A Trump Executive Order to Shrug At
President Donald Trump’s executive order on religious liberty is a significant win for liberals -- not for what it says, but for what it doesn’t say. For months, evangelical conservatives have anticipated and liberals have feared an order that would have invited anti-gay discrimination under the rubric of religious freedom. A document purporting to be a draft order to that effect began circulating shortly after Trump’s inauguration.
Yet the order issued Thursday is silent on gay marriage or gay rights. It includes just three brief substantive sections, none of which is of great practical or symbolic significance.
The underlying message of the executive order is that the Trump administration is tired of issuing symbolic orders and then having them frozen in court. This order is constitutionally kosher -- in part because it does so little.
The first component of the order is a generic expression of a “policy” in favor of maximizing religious liberty. It declares that “the Founders envisioned a Nation in which religious voices and views were integral to a vibrant public square.” That’s a bit of an overstatement, at least as applied to religious liberty advocates like James Madison, who believed firmly that the sphere of government and the sphere of religion were distinct. But in practice, it’s perfectly true that Madison wanted religious voices to be able to express themselves publicly.

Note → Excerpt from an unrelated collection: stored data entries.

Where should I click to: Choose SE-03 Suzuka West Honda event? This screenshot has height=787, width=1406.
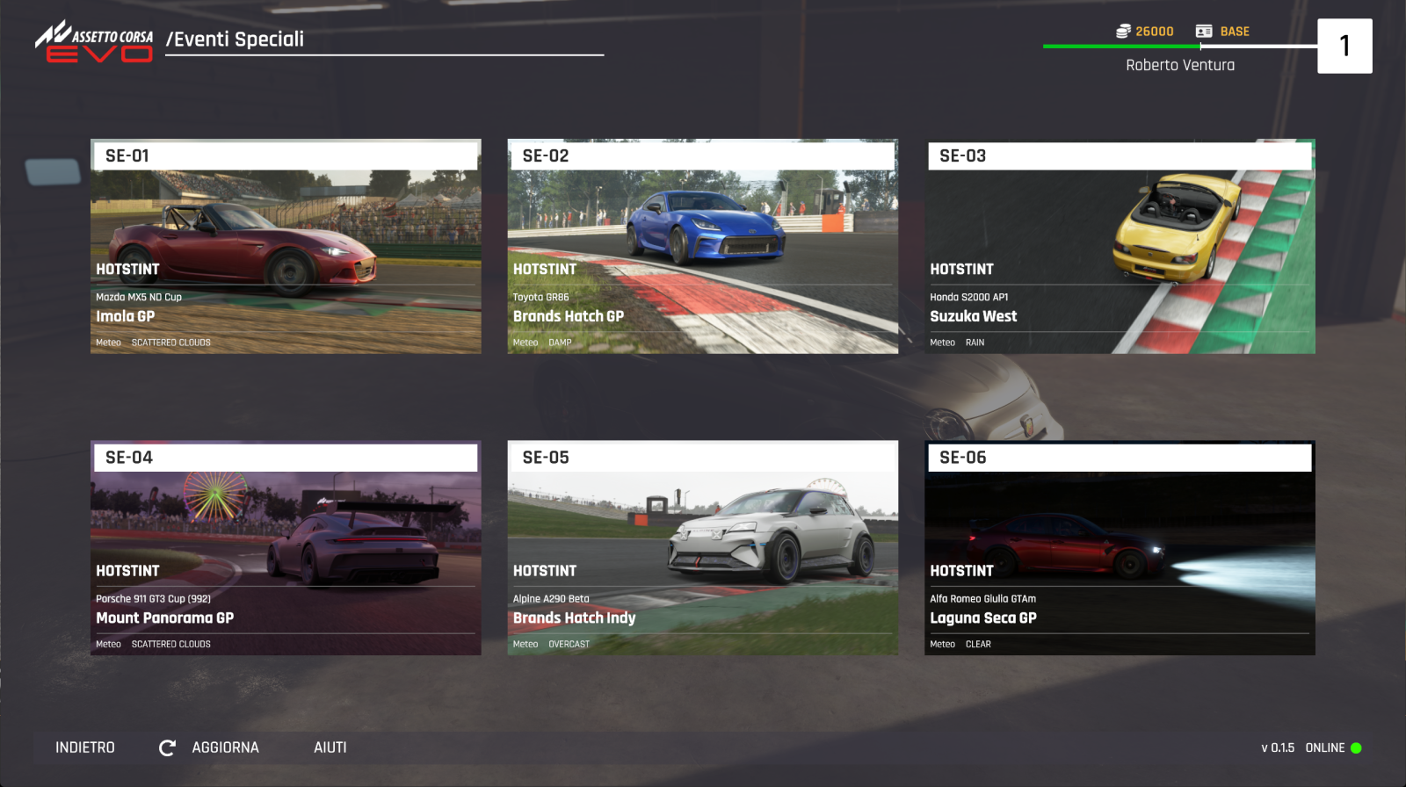1120,246
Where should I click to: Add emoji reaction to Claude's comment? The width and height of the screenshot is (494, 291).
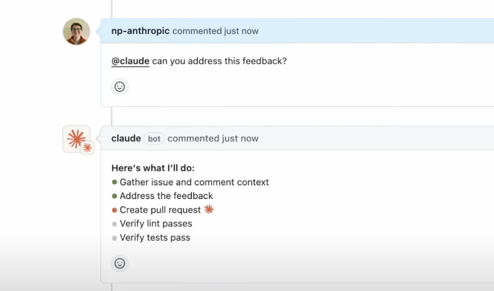119,263
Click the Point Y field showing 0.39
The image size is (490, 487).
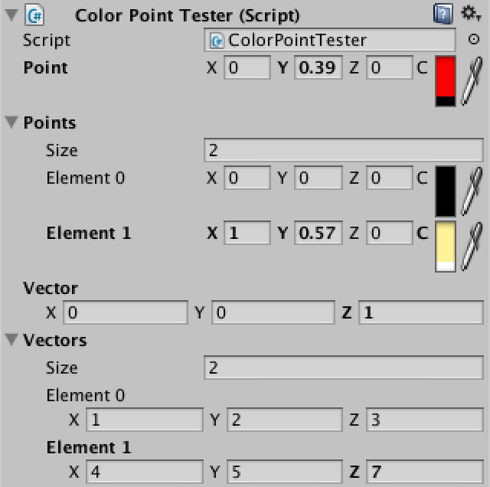point(319,67)
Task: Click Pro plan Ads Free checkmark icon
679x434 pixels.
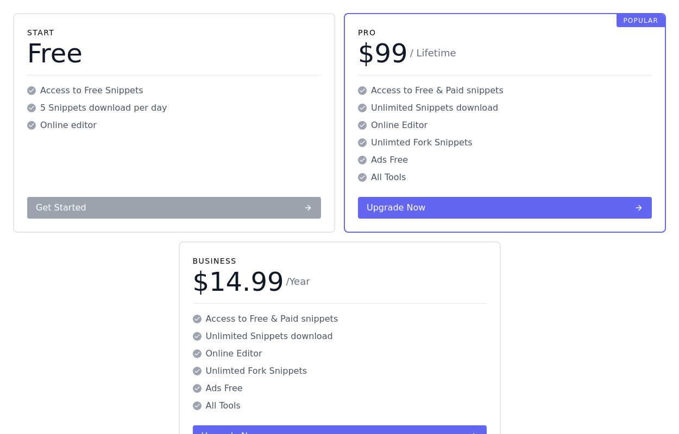Action: (x=362, y=160)
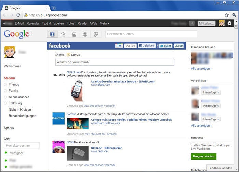The width and height of the screenshot is (239, 172).
Task: Select the Acquaintances circle radio button
Action: 5,97
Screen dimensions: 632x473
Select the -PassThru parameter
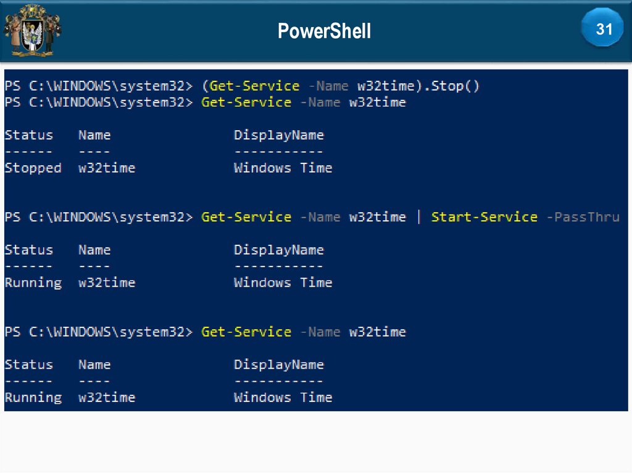pos(582,217)
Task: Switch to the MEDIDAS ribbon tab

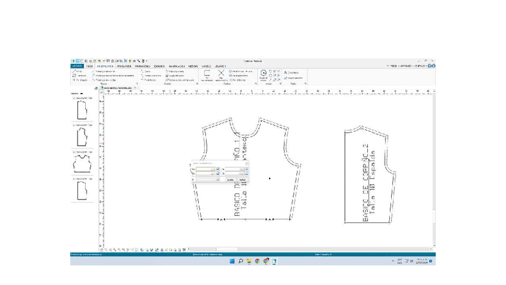Action: pyautogui.click(x=193, y=66)
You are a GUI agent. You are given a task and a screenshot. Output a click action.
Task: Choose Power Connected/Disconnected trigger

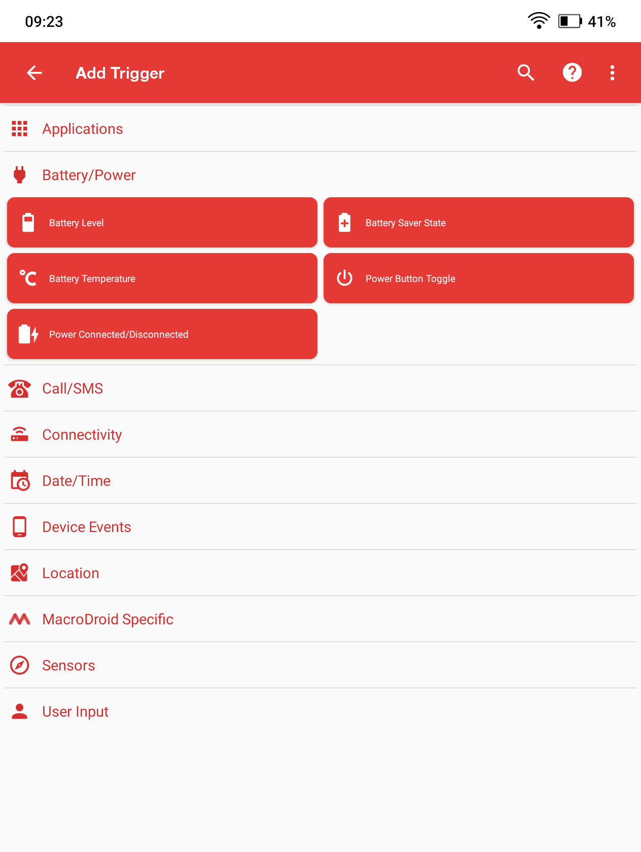(x=162, y=334)
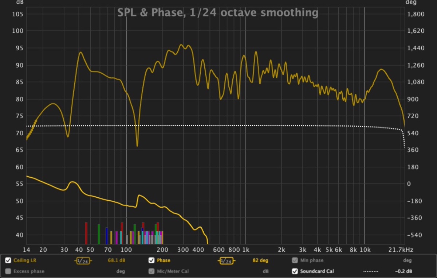Uncheck the Phase trace checkbox
The image size is (437, 278).
(x=151, y=260)
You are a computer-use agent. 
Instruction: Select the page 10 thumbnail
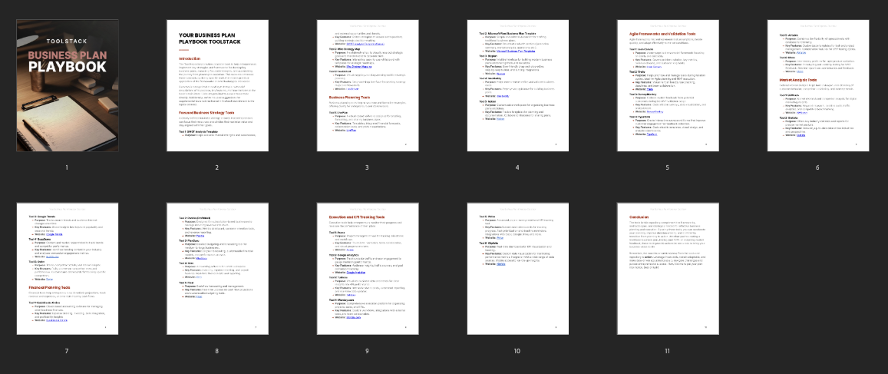pos(517,269)
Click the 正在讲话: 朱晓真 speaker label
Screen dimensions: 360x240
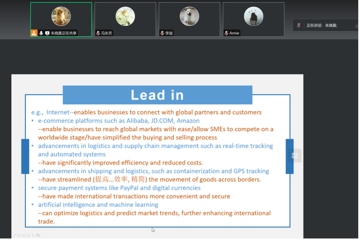point(322,25)
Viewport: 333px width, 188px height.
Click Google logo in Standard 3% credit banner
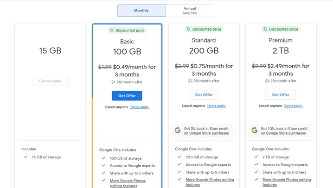pos(178,131)
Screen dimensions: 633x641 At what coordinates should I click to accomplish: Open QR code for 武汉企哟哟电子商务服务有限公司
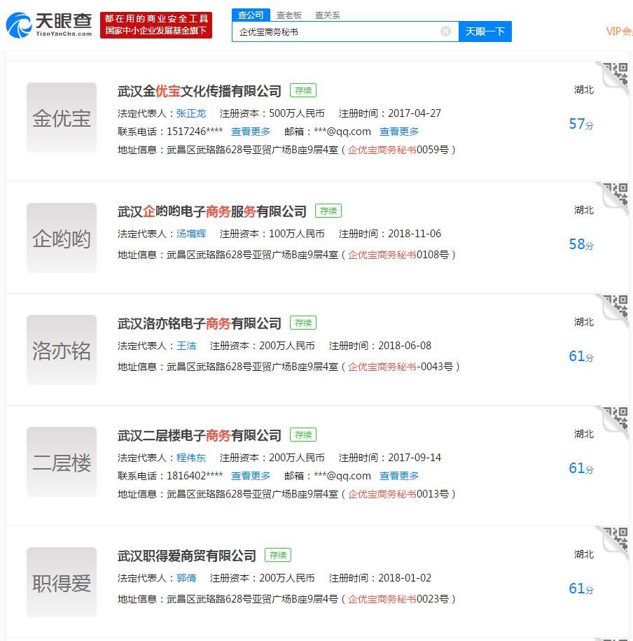click(x=615, y=196)
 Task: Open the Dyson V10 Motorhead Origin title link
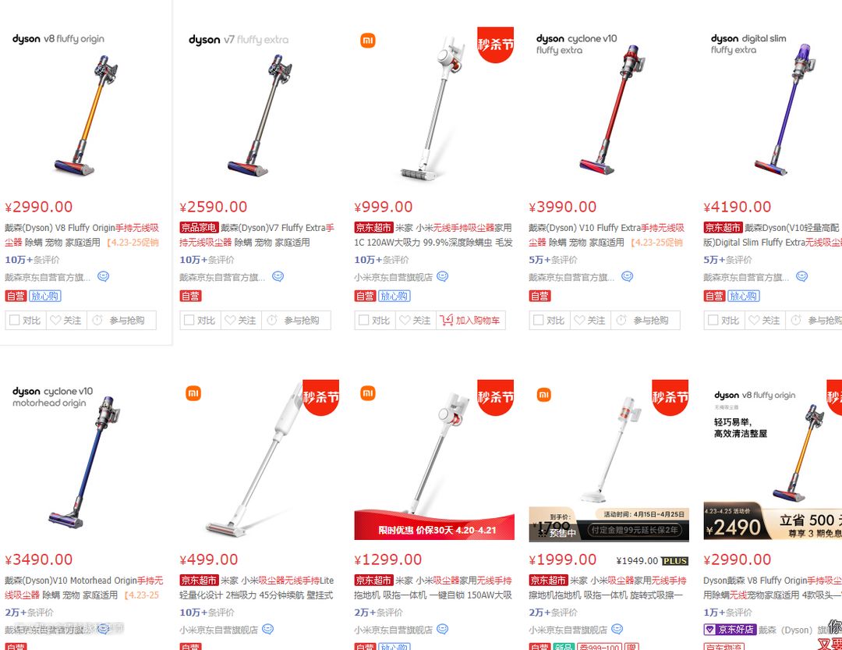[84, 588]
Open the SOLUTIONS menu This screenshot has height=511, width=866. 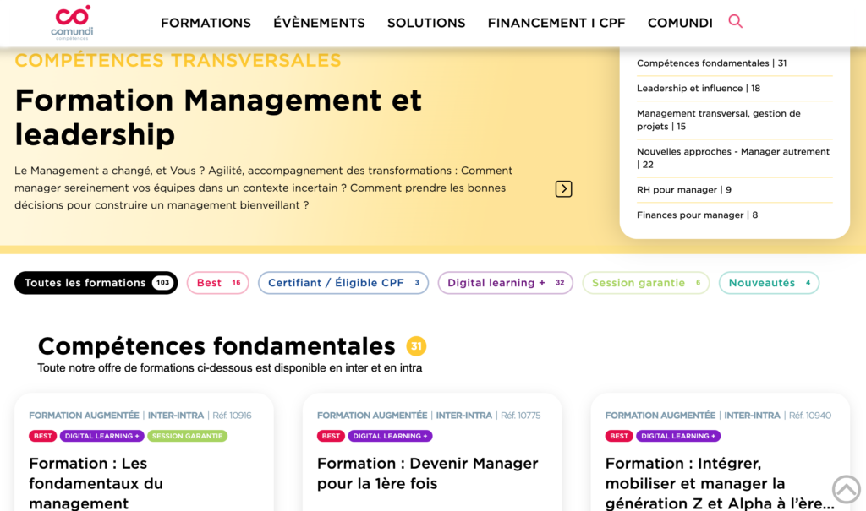426,23
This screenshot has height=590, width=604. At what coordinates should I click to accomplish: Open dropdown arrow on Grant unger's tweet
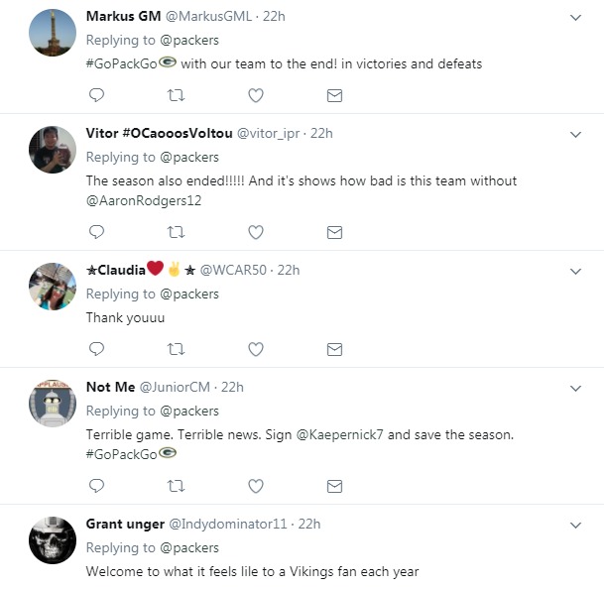click(x=576, y=525)
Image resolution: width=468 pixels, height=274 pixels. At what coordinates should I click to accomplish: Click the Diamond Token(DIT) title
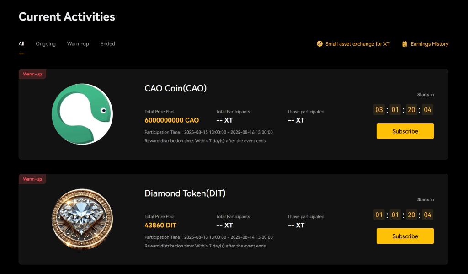(185, 193)
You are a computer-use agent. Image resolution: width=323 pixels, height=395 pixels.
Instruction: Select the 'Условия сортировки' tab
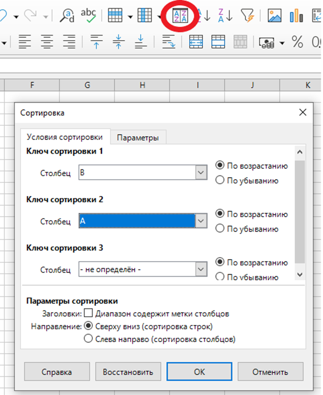pos(64,137)
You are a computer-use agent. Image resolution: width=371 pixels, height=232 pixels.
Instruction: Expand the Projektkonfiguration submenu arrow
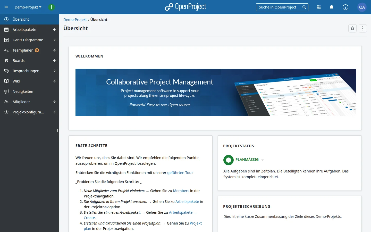click(x=54, y=112)
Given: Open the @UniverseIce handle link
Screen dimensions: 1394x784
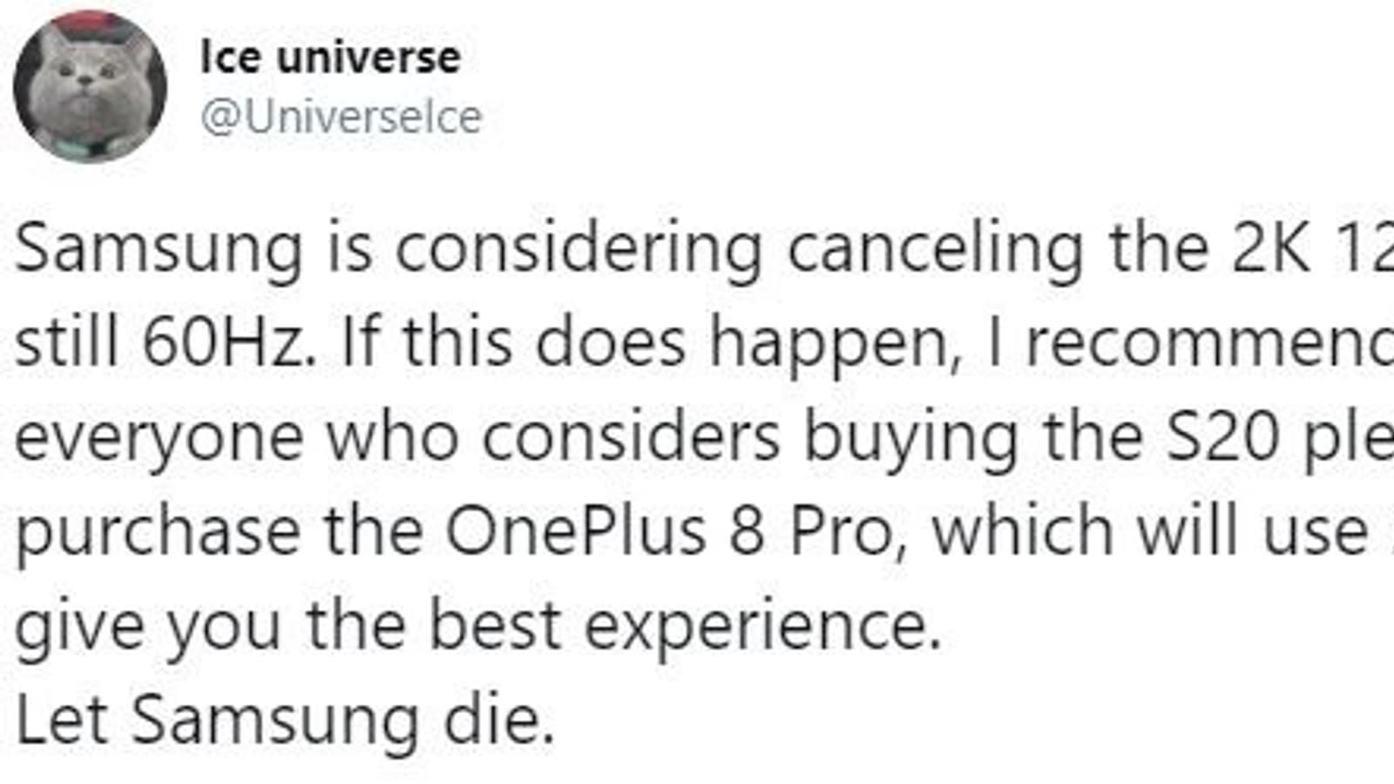Looking at the screenshot, I should click(341, 118).
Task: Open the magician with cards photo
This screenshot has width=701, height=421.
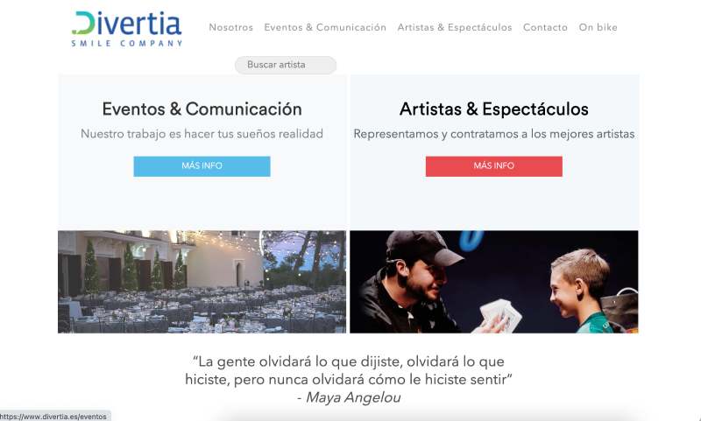Action: 493,282
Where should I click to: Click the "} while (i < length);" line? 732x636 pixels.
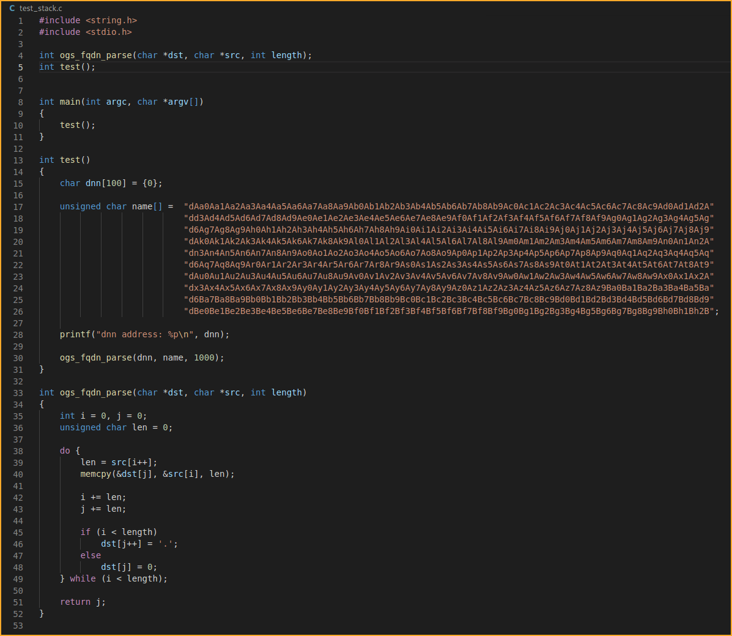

And it’s true that, as the order goes on to say, “Federal law protects the freedom of Americans and their organizations to exercise religion and participate fully in civic life without undue interference by the Federal Government.” Consequently, there’s nothing particularly troubling about this section’s operative clause, which says simply that “the executive branch will honor and enforce those protections.”
The “policy” element of the order is meant to set up the second part, which essentially directs the secretary of the Treasury not to enforce the Johnson amendment. That’s a law that, in principle, denies tax-exempt status to religious organizations that support political candidates.
But the president apparently didn’t want to tell executive branch officials directly not to enforce the law, which would sound very much like a failure to fulfill his constitutional duty to “take care that the laws be faithfully executed.” And the president lacks the power to repeal a statute by executive order.
So the order instead directs that no “adverse action” be taken against a religious organization “on the basis” that it “has spoken about moral or political issues from a religious perspective, where speech of similar character has, consistent with law, not ordinarily been treated as participation or intervention in a political campaign on behalf of (or in opposition to) a candidate for public office by the Department of the Treasury.”
That’s a mouthful, but all it actually means is that the IRS won’t enforce the Johnson amendment in any way that it hasn’t already ordinarily been enforcing it.
The reality, however, is that the amendment basically isn’t enforced. In 1995, the IRS did enforce it against a church, and the federal district court in Washington upheld the enforcement. But that’s it. And the opinion included 65 examples of instances where the amendment was arguably violated with no consequences to the religious organizations that sponsored the speech endorsing candidates.
For what it’s worth, I think it would be fine to repeal the Johnson amendment, which is basically blatantly unenforcable as well as unenforced. But the Trump order doesn’t do that -- or even direct the IRS to ignore the law. Instead it’s essentially an empty, symbolic act.
The third part of the executive order does have some practical consequence. It directs relevant agencies to issue regulations exempting religious organizations from the contraceptive mandate of the Affordable Care Act.
The key fact to remember is that Barack Obama’s administration had already exempted almost all such organizations, including churches and synagogues. Indeed, in the notorious 2014 Burwell v. Hobby Lobby decision, Justice Samuel Alito based his decision to require that an exemption to the contraceptive mandate be given to a closely held corporation on the fact that the Obama administration had already exempted religious groups.
A handful of religious groups that were not covered by the Obama administration exemptions sued for exemptions of their own. That case went all the way to the U.S. Supreme Court, which failed to resolve it, trying unsuccessfully to broker a compromise after the death of Justice Antonin Scalia.
That case will now disappear, and the Trump administration will allow the exemption to organizations like the Little Sisters of the Poor, a group of nuns that runs a nursing home.
To be sure, that’s not the result many liberals wanted. But it’s actually a win for them because it doesn’t set a legal precedent. It would be much worse if the Trump administration declined to issue the exemption and the dispute went back to the Supreme Court, where Justice Neil Gorsuch would almost certainly provide the deciding fifth vote to hold that the Religious Freedom Restoration Act required the exemption.
With the fate of the ACA itself uncertain after the House’s vote on a health-care bill Thursday, applying the contraceptive mandate to groups like the Little Sisters of the Poor is hardly a major liberal priority. The contraceptive mandate won’t matter if there’s no ACA.
Liberals dodged a bullet -- maybe several -- with the religious liberty executive order. Trump is trying to avoid issuing blatantly unconstitutional orders that will be reversed. The Constitution is working.
This column does not necessarily reflect the opinion of the editorial board or Bloomberg LP and its owners.